The downmix processing unit 250 is able to interpret it as a
subband domain signal using a subband interpreting filter bank. The
downmix processing unit 250 is able to generate a processed downmix
signal using the downmix signal and the downmix processing
information. In doing so, in order to control an object panning and
an object gain, it is able to pre-process the downmix signal.
[0076] Meanwhile, if the number of final output channels of the
audio signal is greater than that of channels of the downmix
signal, the information generating unit 240 is able to further
generate multichannel information for upmixing the downmix signal
using the bitstream received from the receiving unit 210 and the
mix information received from the mix information generating unit
230.
[0077] In this case, the multichannel information can include
channel level information, channel correlation information and
channel prediction coefficient.
[0078] The multichannel information is outputted to the
multichannel decoder 260. Subsequently, the multichannel decoder
260 is able to finally generate a multichannel signal by performing
upmixing using the processed downmix signal and the multichannel
information.
[0079] Meanwhile, the processed downmix signal can be directly
outputted via a speaker. For this, the downmix processing unit 250
is able to output a PCM signal in time domain by performing
synthetic filter bank using the processed subband domain
signal.
[0080] FIG. 3 is a block diagram of an audio signal processing
apparatus without a user interface according to an embodiment of
the present invention.
[0081] Referring to FIG. 3, an audio processing apparatus 300
according to the present invention includes a receiving unit 310,
an identifying unit 320, a mix information generating unit 330, an
information generating unit 340, a downmix processing unit 350, a
multichannel decoder 360 and a user interface 370.

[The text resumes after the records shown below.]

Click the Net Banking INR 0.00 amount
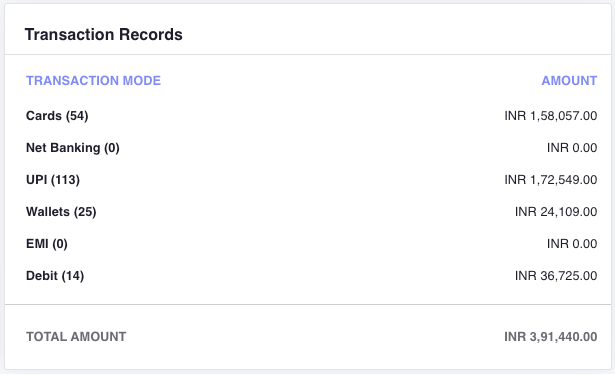Screen dimensions: 615x374 (x=572, y=148)
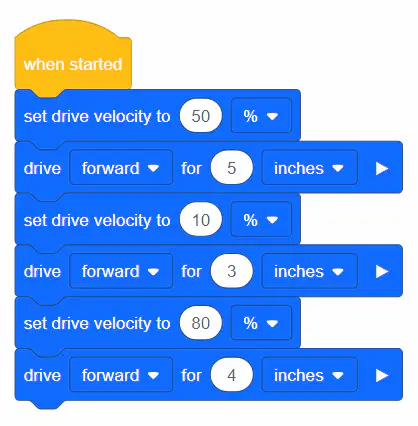Screen dimensions: 418x426
Task: Expand arrow on the 4 inches drive block
Action: [382, 375]
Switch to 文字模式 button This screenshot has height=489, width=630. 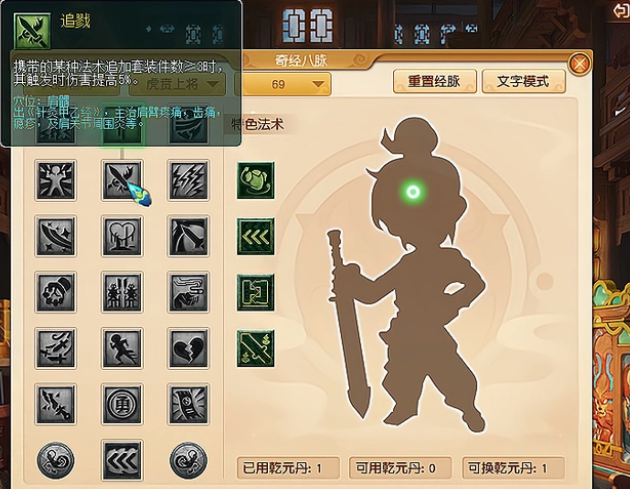click(524, 81)
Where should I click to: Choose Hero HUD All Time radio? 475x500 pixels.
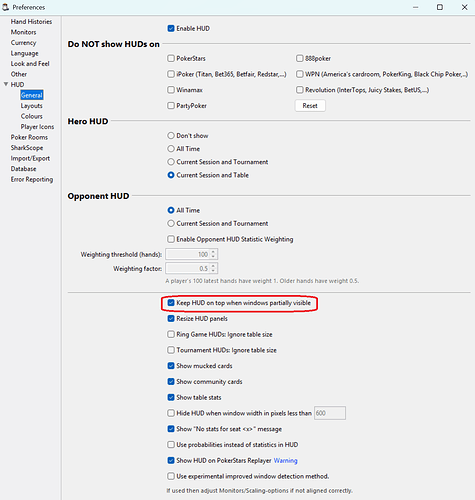[171, 149]
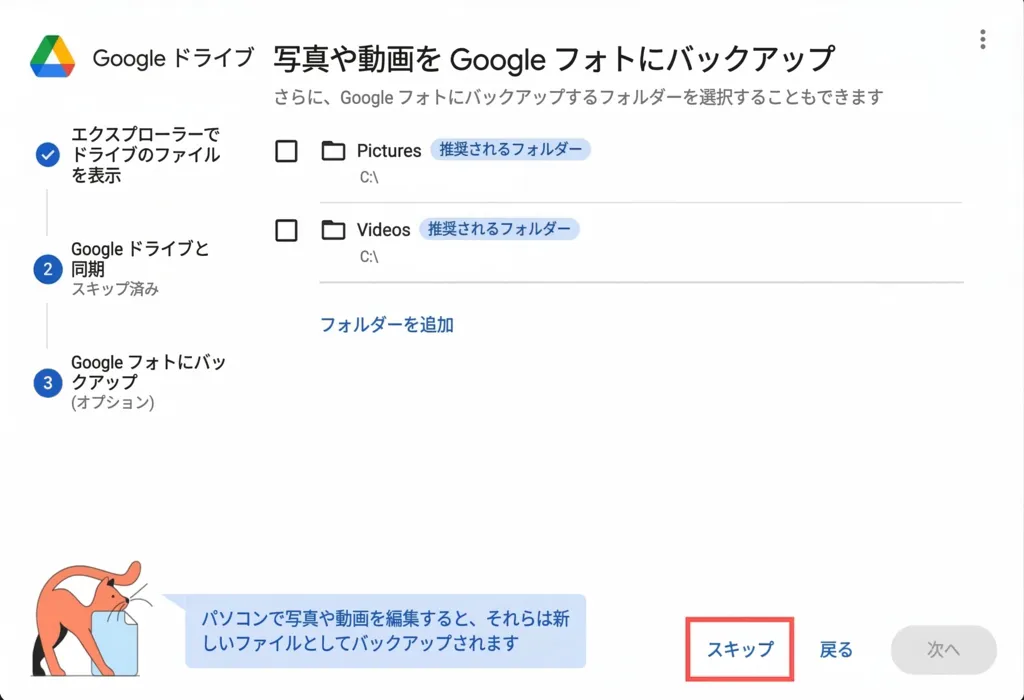
Task: Click the step 2 number circle
Action: point(47,269)
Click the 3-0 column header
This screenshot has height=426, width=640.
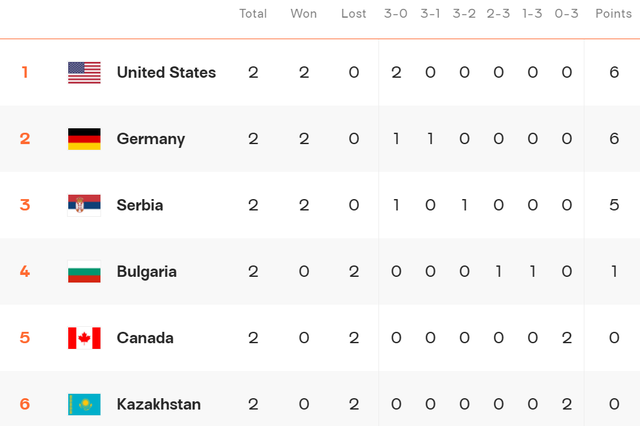(x=396, y=14)
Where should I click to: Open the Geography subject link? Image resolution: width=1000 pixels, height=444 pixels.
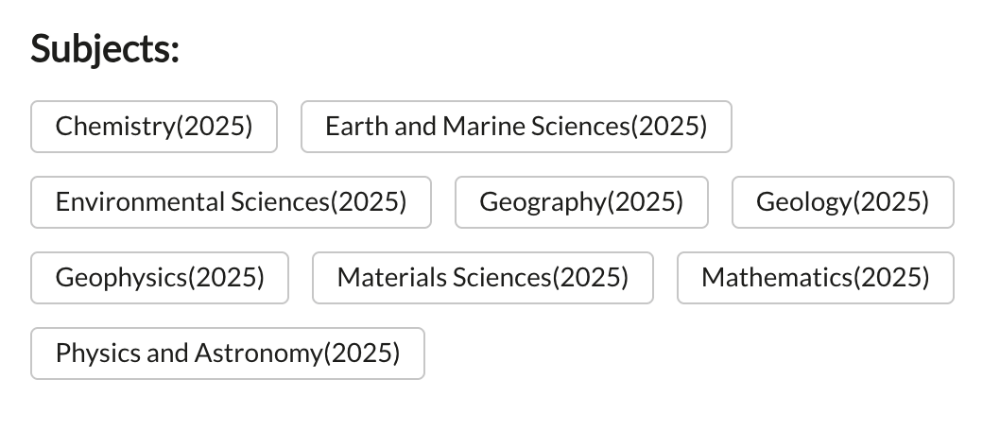[x=581, y=202]
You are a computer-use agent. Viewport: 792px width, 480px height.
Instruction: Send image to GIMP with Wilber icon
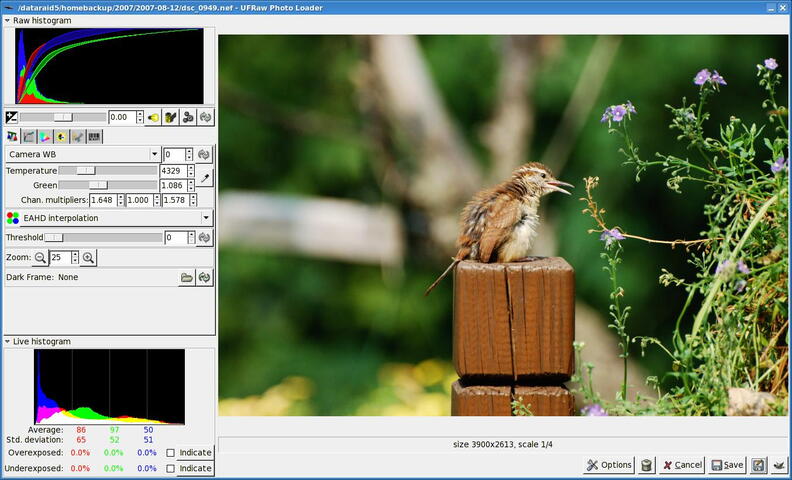(778, 465)
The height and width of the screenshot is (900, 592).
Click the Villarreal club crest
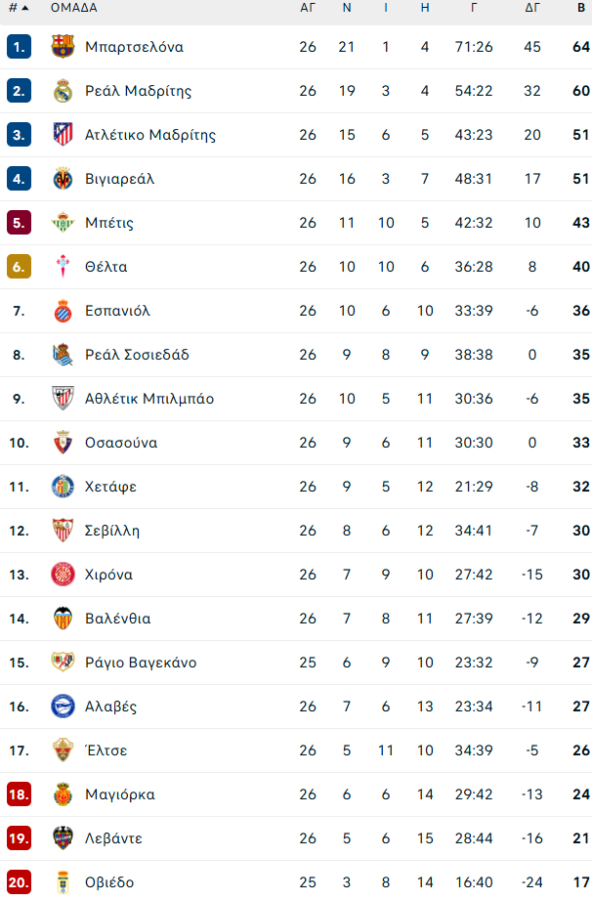(62, 178)
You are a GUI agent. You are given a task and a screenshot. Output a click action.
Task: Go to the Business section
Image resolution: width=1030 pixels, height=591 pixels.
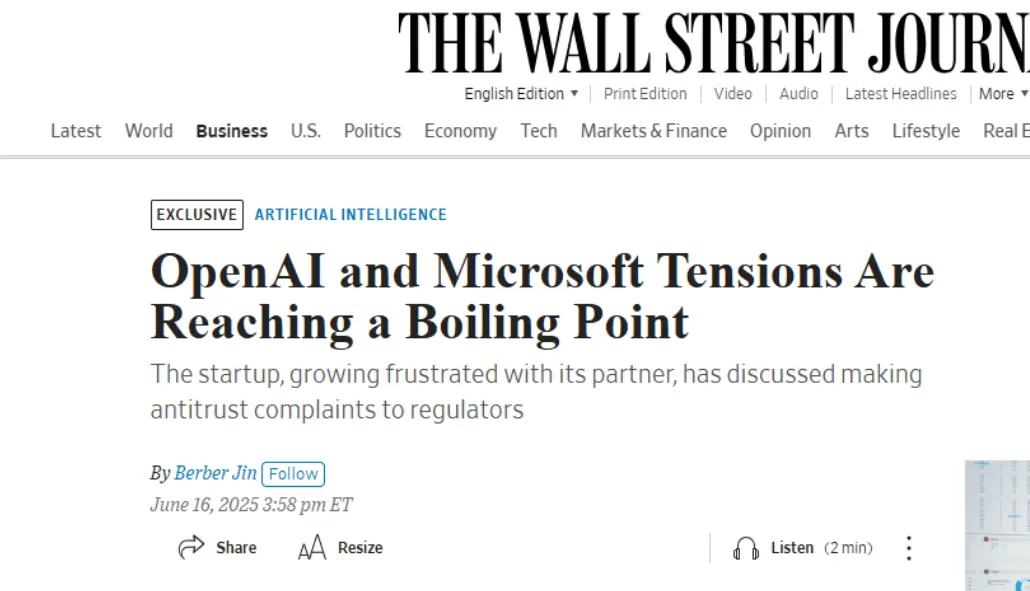pyautogui.click(x=232, y=131)
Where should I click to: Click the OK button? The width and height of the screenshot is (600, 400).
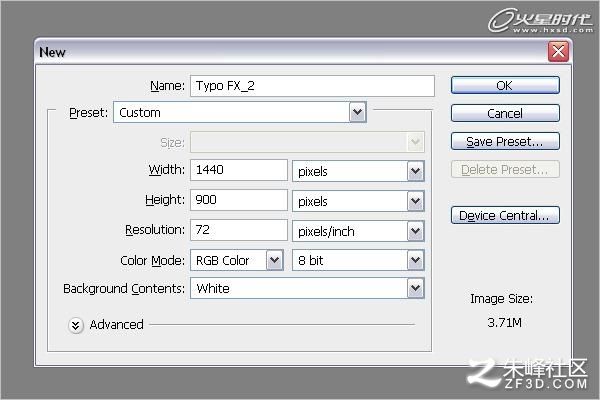point(505,85)
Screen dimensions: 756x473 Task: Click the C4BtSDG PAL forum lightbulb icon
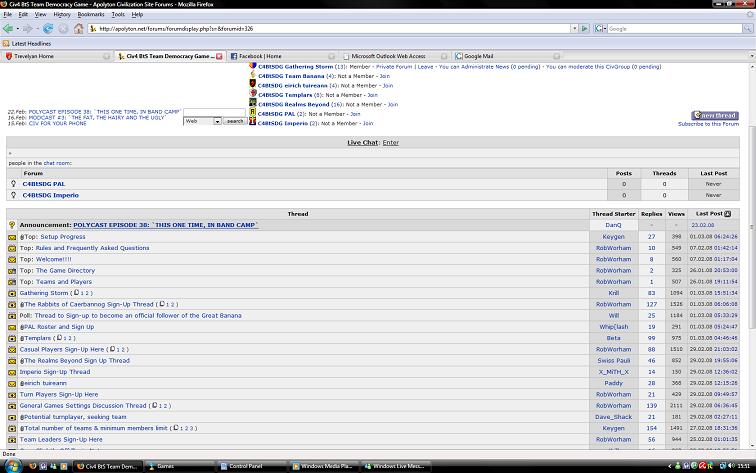pos(12,184)
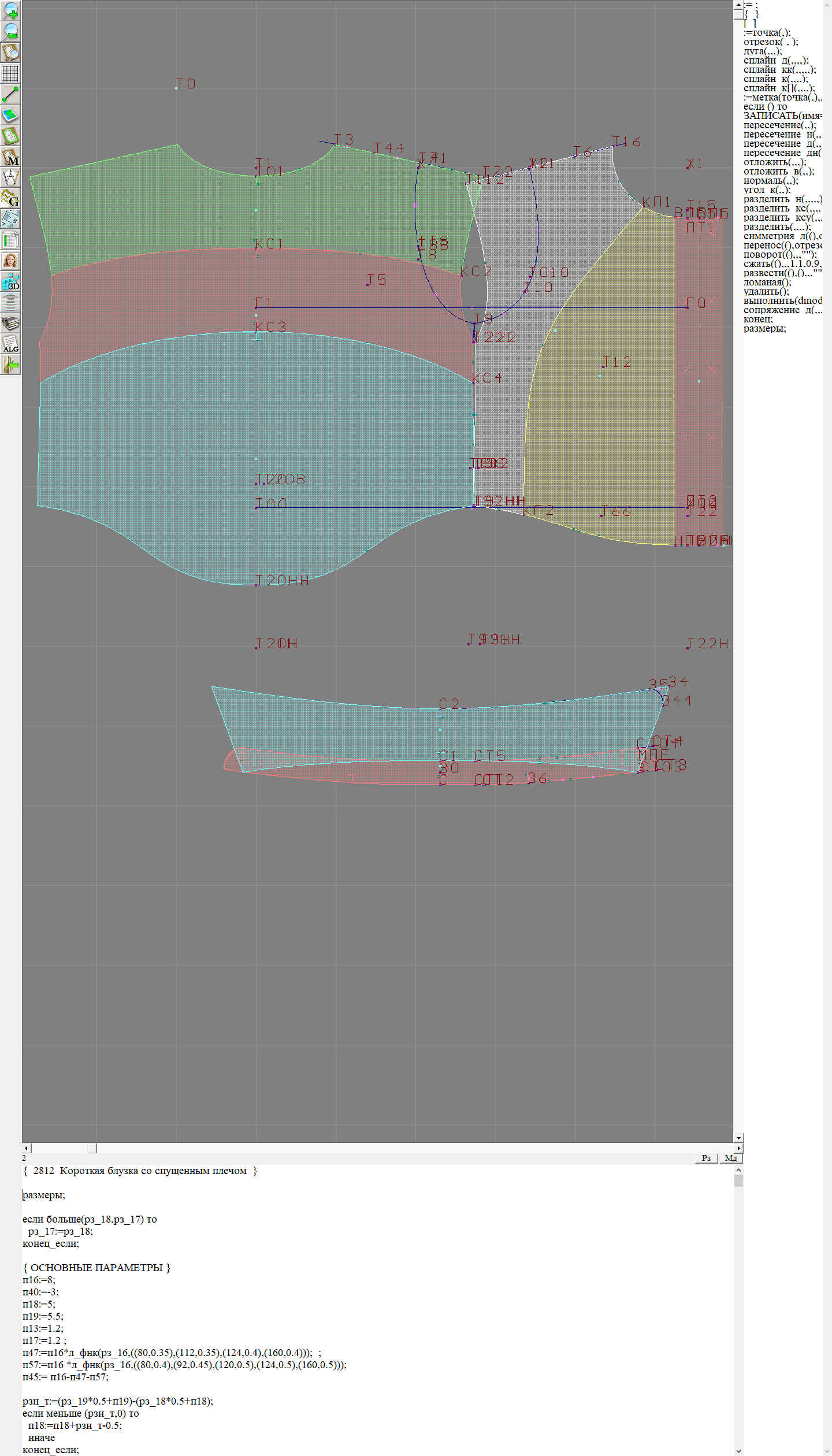Select the line segment tool

pos(10,94)
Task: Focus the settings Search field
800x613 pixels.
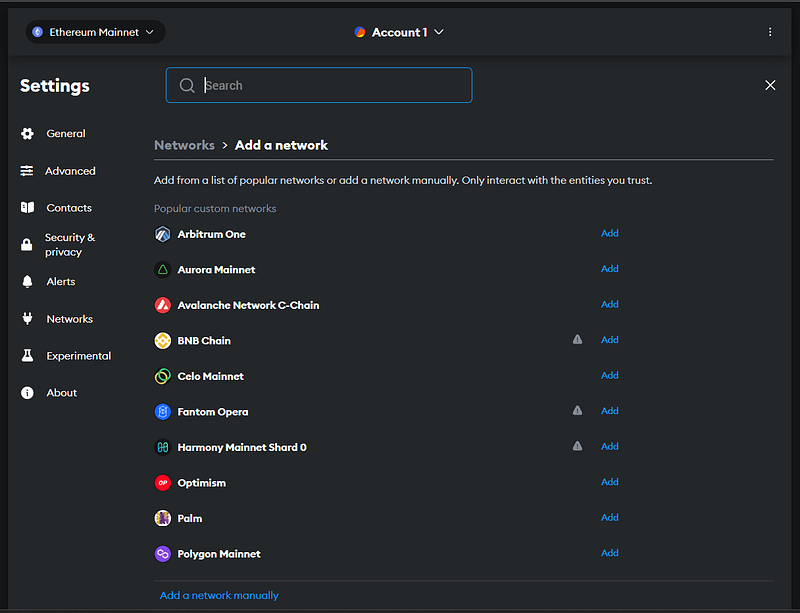Action: 319,85
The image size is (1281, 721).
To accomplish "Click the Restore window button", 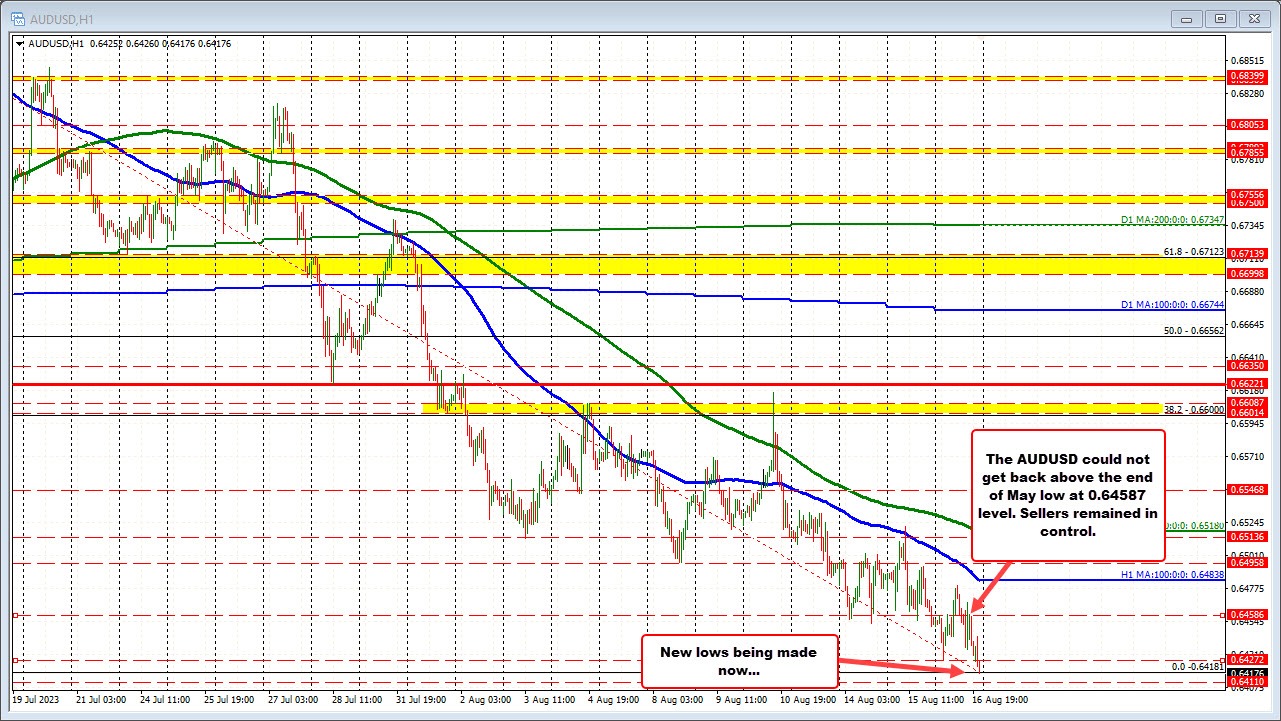I will (x=1219, y=18).
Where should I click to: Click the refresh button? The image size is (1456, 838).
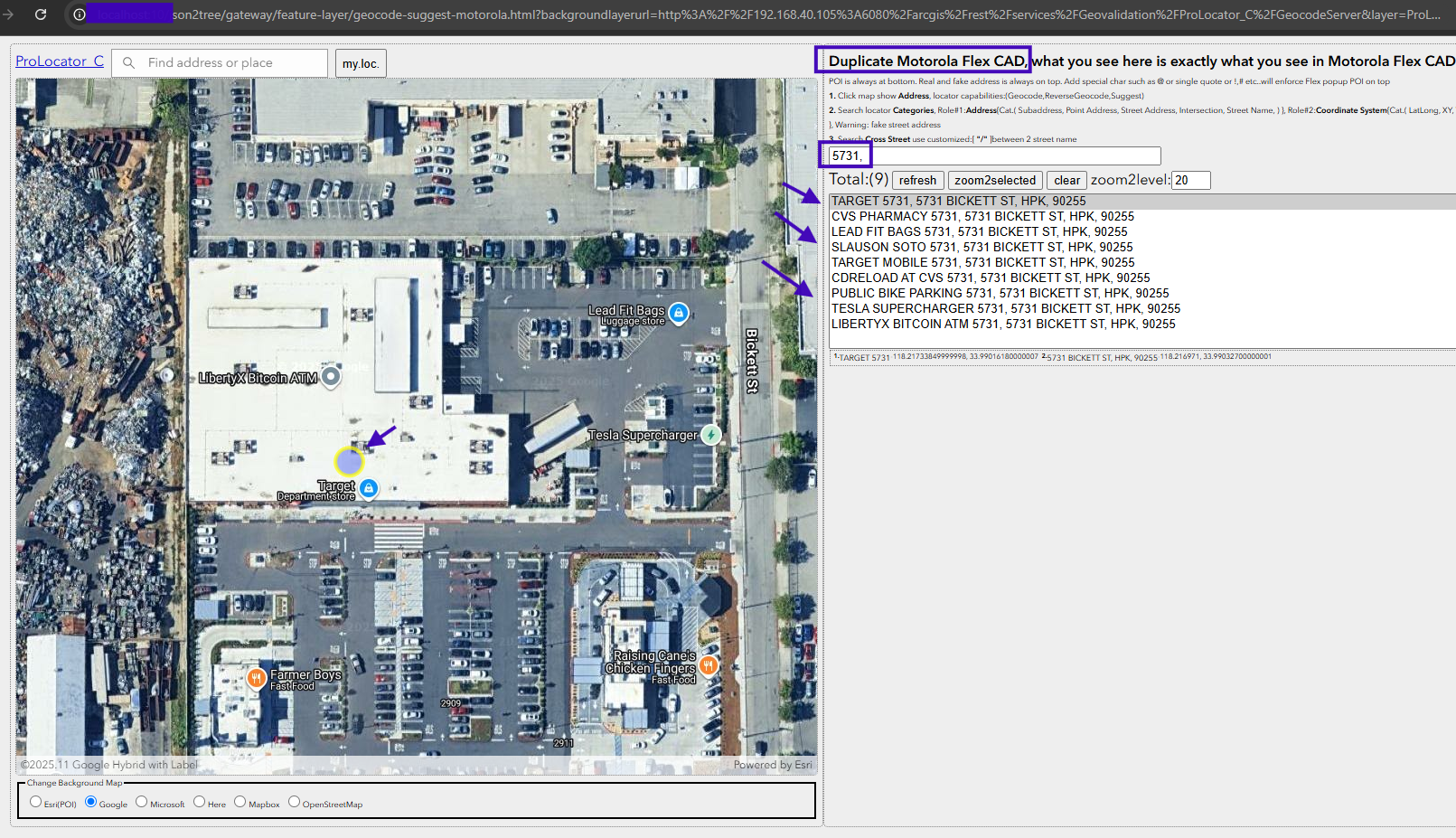pos(917,181)
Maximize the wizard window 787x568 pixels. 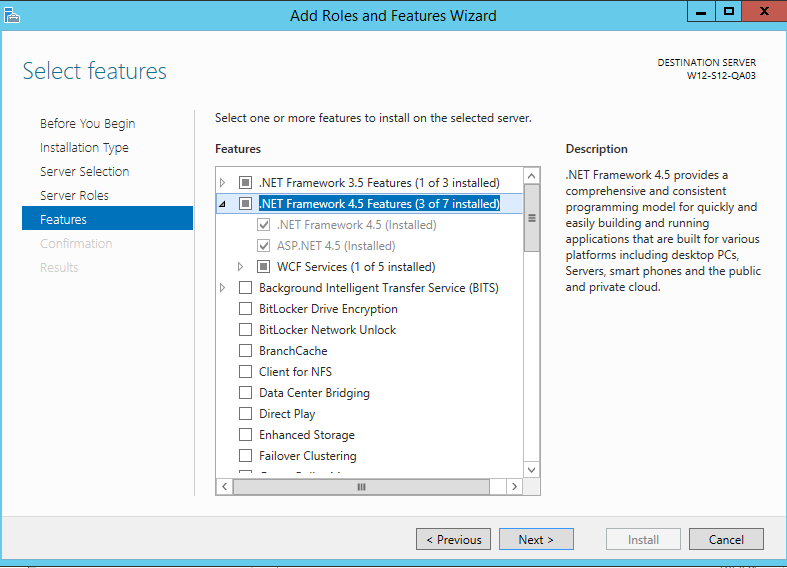point(728,11)
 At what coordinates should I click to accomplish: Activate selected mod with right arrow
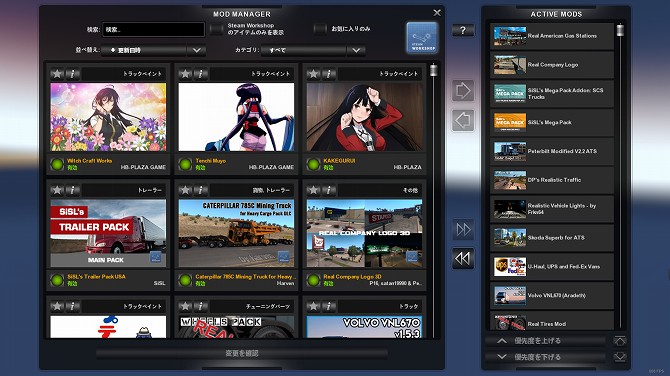[x=463, y=90]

[0082] The functions and configurations of the receiving unit 310,
the identifying unit 320, the mix information generating unit 330,
the information generating unit 340, the downmix processing unit
350 and the multichannel decoder 360 in FIG. 3 are equal to those
of the receiving unit 210, the identifying unit 220, the mix
information generating unit 230, the information generating unit
240, the downmix processing unit 250 and the multichannel decoder
260 in FIG. 2, of which details are omitted from the following
description.
[0083] And, the user interface 370 receives a user input for
adjusting a level of at least one object. The user input is
inputted to the mix information generating unit 330 and mix
information estimated by the user input is then outputted.
[0084] FIG. 4 is a flowchart for a method of processing an audio
signal according to one embodiment of the present invention.
[0085] Referring to FIG. 4, an audio signal processing method
according to one embodiment of the present invention includes the
following steps.
[0086] First of all, a bitstream, which includes a downmix signal,
a relation identifier and a DCLD, is received [S110].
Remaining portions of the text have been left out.